Até que nem a morte nos repare
A vida não é justa porque, ao vivê-la, nem todos gozamos dos mesmos direitos.
A sentença repete-se à medida que o meu feed se enche de uma única notícia, ostensivamente enlutada. “A vida não é justa”, leio aqui, ali, e mais além, e, entre publicações de um pesar colectivo – mediaticamente inflamado e ‘abutremente’ explorado –, ocorre-me o quanto nos vamos habituando a calibrar a justiça da vida (e na vida) pelo momento da morte.
É assim que, aos olhos de muitos, ela se apresenta mais ou menos justa consoante sejamos, no dia do suspiro final, mais ou menos mediáticos; ou conforme tenhamos um desfecho mais ou menos inesperado, mais ou menos trágico, mais ou menos prematuro.
Contesto a fundamentação para o veredicto, ainda que concorde com a alegação: de facto, a vida não é justa. Mas não por morrermos jovens, subitamente ou idolatrados. A vida não é justa porque, ao vivê-la, nem todos gozamos dos mesmos direitos.
Então, em vez de nos limitarmos a lamentar a injustiça da vida, única e exclusivamente a partir de certas mortes ou diagnósticos, talvez nos devêssemos ocupar, enquanto estamos vivos, de defender uma vida justa para toda a Humanidade.
Comecemos, por exemplo, por humanizar todas as pertenças e existências, e por questionar a selectividade das nossas comoções: será a vida mais injusta para alguém que amou, foi amado, cumpriu planos e sonhos, mas morreu precocemente num infortúnio, ou para alguém que, tendo vivido muitos anos, teve sempre de combater ódios, agressões e rejeições, apenas por ser quem é?
Podemos procurar as nossas respostas, mas talvez não o queiramos fazer, porque isso implica reconhecer que todos temos a responsabilidade de tornar a vida mais justa ou, no mínimo, menos injusta.
Ainda assim, sabemos. Sabemos que a vida não é justa, não por ser frágil e volátil, mas por ser de tal modo desigual que o país pára por duas mortes, mas segue como se nada fosse perante genocídios e tantos crimes contra a Humanidade.
É de lamentar que os irmãos André Silva e Diogo Jota tenham perdido a vida de forma tão trágica e prematura, mas, infelizmente, está acima dos desígnios humanos impedir que infortúnios desta natureza aconteçam e se repitam. Pelo contrário, os crimes que Israel está a cometer em Gaza são humanamente condenáveis, sancionáveis e neutralizáveis.

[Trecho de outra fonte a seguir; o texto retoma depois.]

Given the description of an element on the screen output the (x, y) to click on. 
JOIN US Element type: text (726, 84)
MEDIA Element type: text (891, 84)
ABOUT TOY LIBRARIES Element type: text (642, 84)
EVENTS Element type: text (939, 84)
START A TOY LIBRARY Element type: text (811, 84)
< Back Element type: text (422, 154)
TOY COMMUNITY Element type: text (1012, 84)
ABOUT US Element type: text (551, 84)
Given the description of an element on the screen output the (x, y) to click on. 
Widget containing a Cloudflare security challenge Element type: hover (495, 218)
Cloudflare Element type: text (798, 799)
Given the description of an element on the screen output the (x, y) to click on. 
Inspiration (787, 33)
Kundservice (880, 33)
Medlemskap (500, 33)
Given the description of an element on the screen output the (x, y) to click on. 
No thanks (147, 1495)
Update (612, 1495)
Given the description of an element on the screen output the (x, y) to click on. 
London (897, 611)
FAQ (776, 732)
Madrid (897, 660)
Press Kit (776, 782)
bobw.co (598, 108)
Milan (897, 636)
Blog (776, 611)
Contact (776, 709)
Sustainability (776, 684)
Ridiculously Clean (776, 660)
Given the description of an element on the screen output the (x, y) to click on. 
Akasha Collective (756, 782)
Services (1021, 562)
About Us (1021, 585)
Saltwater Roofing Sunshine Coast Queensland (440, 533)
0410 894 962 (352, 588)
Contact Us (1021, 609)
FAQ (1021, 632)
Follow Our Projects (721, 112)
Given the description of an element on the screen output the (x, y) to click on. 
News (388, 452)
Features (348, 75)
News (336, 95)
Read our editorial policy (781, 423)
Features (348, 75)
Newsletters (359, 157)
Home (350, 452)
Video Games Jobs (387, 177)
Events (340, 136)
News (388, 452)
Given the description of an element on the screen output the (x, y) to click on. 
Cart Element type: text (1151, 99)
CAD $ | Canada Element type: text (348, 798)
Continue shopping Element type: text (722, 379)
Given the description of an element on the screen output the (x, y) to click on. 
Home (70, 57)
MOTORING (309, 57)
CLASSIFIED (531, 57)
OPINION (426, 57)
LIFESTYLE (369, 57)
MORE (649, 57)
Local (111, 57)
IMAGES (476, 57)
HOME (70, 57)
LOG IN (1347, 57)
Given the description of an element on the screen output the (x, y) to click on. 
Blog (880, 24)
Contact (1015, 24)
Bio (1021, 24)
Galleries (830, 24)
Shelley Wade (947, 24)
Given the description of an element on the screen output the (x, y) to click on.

Podem e devem ser travados, mas continuam a ser ignorados.
Como explicar a tremenda disparidade entre uma avalancha de notícias sobre duas mortes acidentais, e uma orquestra de silêncios em relação às quase 60 mil vidas perdidas em resultado de ataques do Estado de Israel?
Talvez “ninguém’ repare nesses milhares de cadáveres porque o seu direito à vida nunca foi sequer reconhecido.
E aí reside a suprema injustiça humana: há marcas de nascença que nos condenam à morte, asfixiados num quotidiano de violência, invisibilizado e silenciado em teias globais de indiferença.
Porque é que nos custa tanto lamentar e reconhecer a injustiça das mortes que se acumulam na Síria, no Sudão, ou na Palestina? Porque é que nos mobilizamos para defender jacarandás e hesitamos na defesa de Direitos Humanos?
A vida só é injusta porque em vez de combatermos injustiças, e equilibramos desigualdades, agravamo-las à medida das nossas lutas de poder e títulos de vaidade proprietária.
Hoje culpamos a morte, amanhã e depois voltaremos a apontar o dedo à pessoa cigana, migrante, negra, lésbica, gay, trans, ‘burquinada’…
No fundo, todas as vidas servem de alvo desde que não tenhamos de olhar para as nossas, e confrontar o quão desumanos somos nas escolhas que fazemos. Até que nem a morte nos repare.